Deus Hermes no banco dos réus

O cearense Antônio Cláudio passou cinco anos injustamente preso. O caso ganhou a mídia e chamou a atenção da opinião pública para os erros judiciários, num contexto em que vivemos uma legítima preocupação com a Segurança Pública. Antônio Claudio foi um mártir, pois, ao chegar aos holofotes, fez com que nos voltássemos a um tema delicado e, por vezes, esquecido em meio à sensação de impunidade na sociedade. Os problemas não caminham em lados opostos, pelo contrário. Ao se prender um inocente, a justiça para a vítima não é concretizada: comete-se uma dupla injustiça e a sensação de impunidade perdura.

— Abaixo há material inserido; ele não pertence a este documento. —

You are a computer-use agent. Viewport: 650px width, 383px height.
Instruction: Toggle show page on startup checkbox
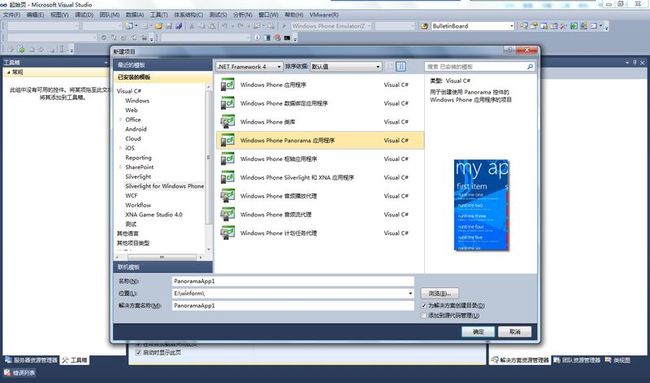coord(139,352)
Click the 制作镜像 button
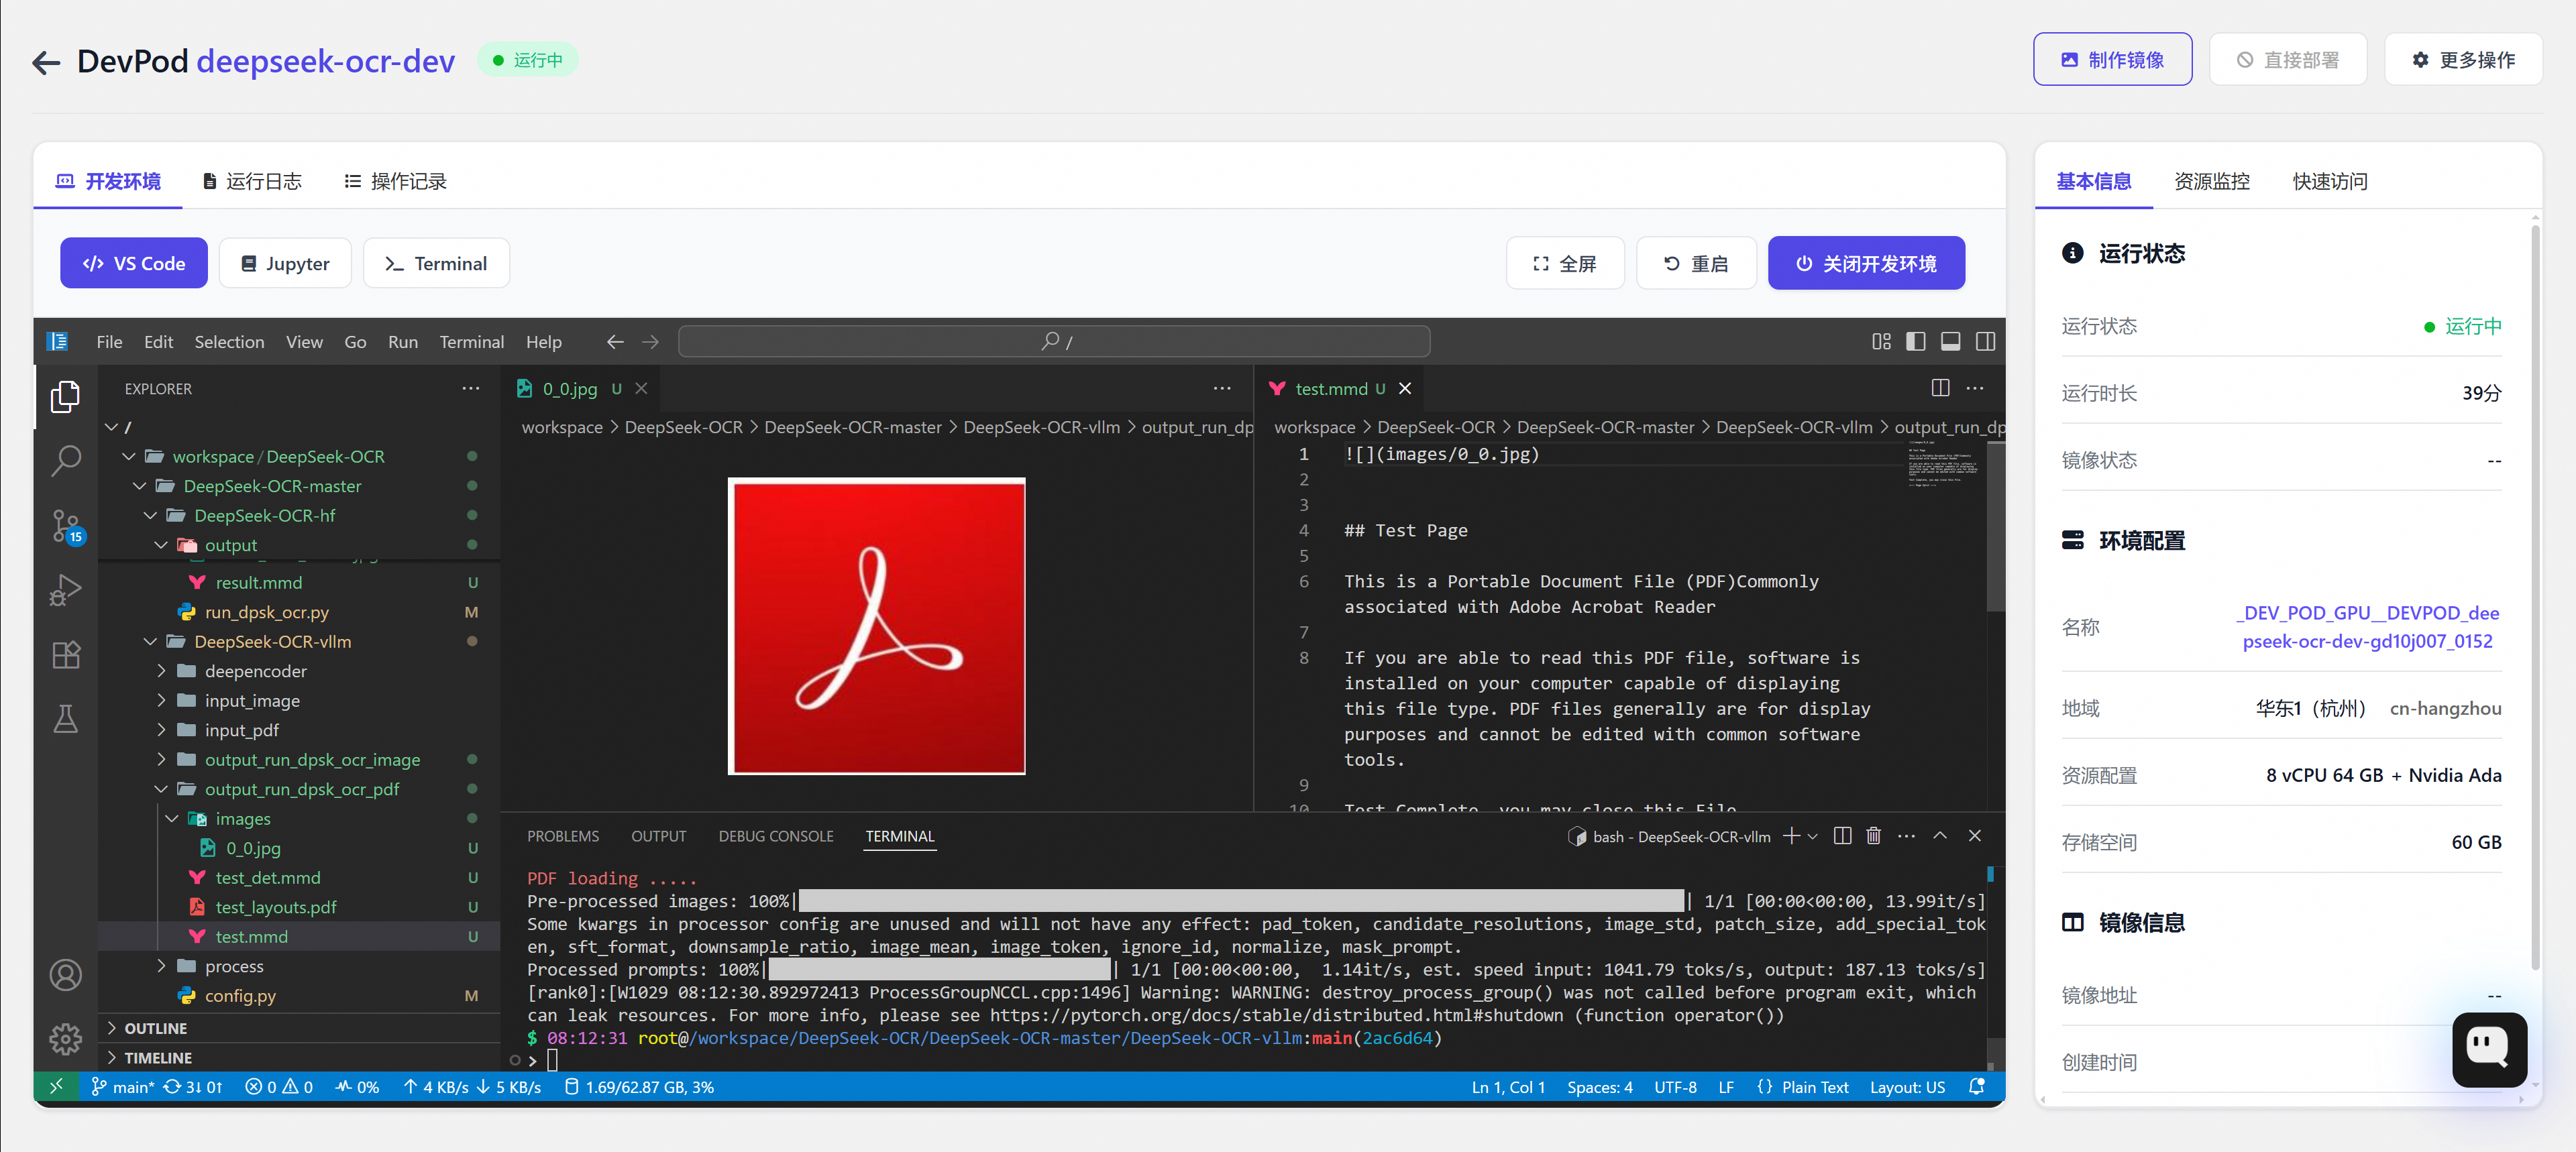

No caso de Antônio Cláudio, um reconhecimento inicial feito por voz por uma criança prevaleceu sobre várias evidências que o inocentavam. Essa é a realidade do sistema de justiça, que necessita contar com o testemunho, que não raro é considerado um Hermes, "o mensageiro da verdade" no processo. Segundo pesquisa do Ministério da Justiça e do Ipea, o testemunho compõe a solução de 90% das lides, enquanto o reconhecimento de pessoas é mencionado como bastante para condenar em 77% dos casos, ao passo em que conclui que as práticas adotadas nessa seara realizam-se, em geral, em desacordo ao recomendado pela Psicologia do Testemunho, cujo efeito é o risco de produção de evidências imprecisas. De acordo com o Innocence Project, em análise a casos de erros judiciários apurados entre 1989 e 2014 nos EUA, 72% dos inocentados haviam sido condenados com base em testemunho.

Como se vê, Antônio Cláudio não é o único. Ao lado dele, existem muitas Marias e Joãos que podem não ter a mesma sorte de uma família incansável na luta pela liberdade. Em meu mestrado pela UFC, tentei propor soluções para reduzir as potenciais causas de erros na avaliação da prova testemunhal, e esse estudo está sendo lançado sob o título "Prova Testemunhal no Processo Penal: uma proposta interdisciplinar de valoração". Não precisamos de novos mártires. Precisamos de justiça e seriedade.